FIELD PEA, LENTIL, and CHICKPEA
These legumes are not real tolerant to hail damage. Losses depend on extent of damage, growth stage, varietal variability, and environmental conditions after a hail event. Damage during vegetative stages prior to flowering can be compensated for depending on the ability of the plant to regrow from lower nodes. Disease problems can be more prevalent due to the bruising on the plant, so fungicide programs should become more aggressive than originally planned. If the top node is cut off, plants will likely stop growing vertically and have increased growth from lower nodes, resulting in a shorter, bushier plant. Yield losses from hail damage that occurs during flowering, pod development, or pod fill are hard to estimate until plants reach full maturity. Losses can only be compared to healthy plants as pod fill is dependent on environmental conditions during vegetative stages. If hail damage results in pods being set lower than normal, pods may not fill as large as if they had been set higher. Growers and insurance agents usually need to wait until full maturity in order to get a true assessment of yield loss.

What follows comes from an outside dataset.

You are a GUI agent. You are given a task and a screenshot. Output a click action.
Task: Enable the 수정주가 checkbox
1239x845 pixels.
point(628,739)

Hail damage during pod fill can lead to actual seed loss as well as quality loss, making some seed be unacceptable for commercial grade.
Based on work done in the Pacific Northwest, stems that are broken or cutoff during vegetative stages will generally result in yield losses that are approximately 50% of the percentage of the cutoff stems. Additionally, stems that are cutoff during flowering stages will generally result in yield losses of about 75% of percentage of cutoffs. However, these numbers are for use in making estimates only as they are only arbitrary numbers.